Customer Reviews (9)

4-0 out of 5 stars Candide or Optimism is Voltaire's sceptically acerbic look at a world of woes and travails
Candide is one of the world's greatest philosophical novels. Its author is Voltaire (1694-1178) whose pen was warmed up in hell with sceptical inquiry into the vagaries of human existence. In this brief book of 100 pages he assails the theory of philsopher Baron von Leibnitz that this planet is "the best of all possible worlds."
Voltaire chooses as his lead character the fatuous Candide a young Westphalian who is naive of the ways of the wicked world. The callow and love sick swain is booted out of the Castle of Thunder-ten-tronckh for his amorous infatuation with the fetching Cunegonde. This young lady is the daughter of the baron. No matter what terrible things occur in Candide's life he remains a cock-eyed optimist!
One adventures follows another. We see Candide serving in the the Bulgarian army where he is almost beaten to death. His friend Dr Pangloss is supposedly hanged in an auto de fa though we later learn he is alive. Cunegonde is fetched away by pirates. Candide and Dr. Pangloss suffer through the famous Lisbon Earthquake which killed thousands in 1755.

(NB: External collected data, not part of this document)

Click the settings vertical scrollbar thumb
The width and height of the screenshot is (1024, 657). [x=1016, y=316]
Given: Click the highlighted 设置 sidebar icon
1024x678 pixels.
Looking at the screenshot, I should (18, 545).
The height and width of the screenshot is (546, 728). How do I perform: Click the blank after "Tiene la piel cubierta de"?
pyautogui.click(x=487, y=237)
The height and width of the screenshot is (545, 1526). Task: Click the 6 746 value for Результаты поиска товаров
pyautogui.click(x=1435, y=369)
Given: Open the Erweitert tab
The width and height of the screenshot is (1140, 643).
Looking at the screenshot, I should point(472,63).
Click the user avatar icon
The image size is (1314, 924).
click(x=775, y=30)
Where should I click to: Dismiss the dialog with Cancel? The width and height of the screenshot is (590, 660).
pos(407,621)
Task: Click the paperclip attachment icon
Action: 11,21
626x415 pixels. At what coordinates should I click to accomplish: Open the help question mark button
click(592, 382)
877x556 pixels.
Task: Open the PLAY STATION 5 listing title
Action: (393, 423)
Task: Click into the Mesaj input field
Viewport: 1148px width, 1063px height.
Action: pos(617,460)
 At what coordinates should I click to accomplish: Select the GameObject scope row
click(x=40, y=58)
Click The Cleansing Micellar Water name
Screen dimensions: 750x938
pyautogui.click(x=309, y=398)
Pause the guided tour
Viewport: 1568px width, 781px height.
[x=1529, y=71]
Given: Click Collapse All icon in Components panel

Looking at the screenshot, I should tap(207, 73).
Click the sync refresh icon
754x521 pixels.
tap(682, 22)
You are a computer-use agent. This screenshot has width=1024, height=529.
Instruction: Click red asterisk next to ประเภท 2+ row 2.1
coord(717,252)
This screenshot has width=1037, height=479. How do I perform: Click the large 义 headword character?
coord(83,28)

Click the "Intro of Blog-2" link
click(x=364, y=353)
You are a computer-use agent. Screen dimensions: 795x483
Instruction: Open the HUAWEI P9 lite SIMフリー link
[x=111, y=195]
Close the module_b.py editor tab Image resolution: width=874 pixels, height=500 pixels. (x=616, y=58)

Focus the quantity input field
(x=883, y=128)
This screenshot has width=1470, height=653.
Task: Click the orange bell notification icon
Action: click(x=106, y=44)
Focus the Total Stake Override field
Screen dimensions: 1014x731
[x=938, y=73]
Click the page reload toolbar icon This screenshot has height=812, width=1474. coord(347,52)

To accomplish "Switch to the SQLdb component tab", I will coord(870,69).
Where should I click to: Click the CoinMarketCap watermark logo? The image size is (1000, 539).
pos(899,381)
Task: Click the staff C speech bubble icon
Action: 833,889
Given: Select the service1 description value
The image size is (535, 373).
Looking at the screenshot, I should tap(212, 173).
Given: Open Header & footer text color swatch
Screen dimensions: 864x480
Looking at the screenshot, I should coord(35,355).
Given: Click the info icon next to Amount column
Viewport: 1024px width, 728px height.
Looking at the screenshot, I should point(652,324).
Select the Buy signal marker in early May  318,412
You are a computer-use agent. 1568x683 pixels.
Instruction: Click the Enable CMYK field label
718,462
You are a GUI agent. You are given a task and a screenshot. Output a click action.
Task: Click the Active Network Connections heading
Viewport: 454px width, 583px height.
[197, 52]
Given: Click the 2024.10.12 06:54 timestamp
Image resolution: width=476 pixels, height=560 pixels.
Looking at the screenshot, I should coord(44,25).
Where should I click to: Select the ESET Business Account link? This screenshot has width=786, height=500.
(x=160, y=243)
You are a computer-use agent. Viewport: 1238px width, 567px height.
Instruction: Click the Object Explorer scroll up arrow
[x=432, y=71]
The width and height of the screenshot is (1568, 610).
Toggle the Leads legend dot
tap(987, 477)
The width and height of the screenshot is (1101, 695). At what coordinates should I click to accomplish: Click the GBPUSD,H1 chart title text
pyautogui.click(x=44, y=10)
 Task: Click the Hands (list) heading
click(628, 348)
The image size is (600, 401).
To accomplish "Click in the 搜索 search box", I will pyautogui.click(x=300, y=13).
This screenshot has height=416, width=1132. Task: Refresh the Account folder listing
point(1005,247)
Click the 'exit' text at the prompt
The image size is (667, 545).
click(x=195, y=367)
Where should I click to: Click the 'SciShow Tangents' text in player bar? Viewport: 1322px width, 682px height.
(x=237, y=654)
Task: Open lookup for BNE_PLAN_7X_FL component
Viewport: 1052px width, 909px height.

Candide kills a Jew and an agent of the Spanish inquisition fleeing to Spain and safety with the Jesuits. This order involves our hero in a bitter war between Spain and Portugal.Candide supposedlykills the general of the Jesuits learning that this was a brother of Cunegonde. Candide then escapes to the fabulously wealthy land of Eldorado. He is bilked of his fortune as he travels to England, France, Venice and Turkey on a series of improbable stops on his unrealistic odyssey through life.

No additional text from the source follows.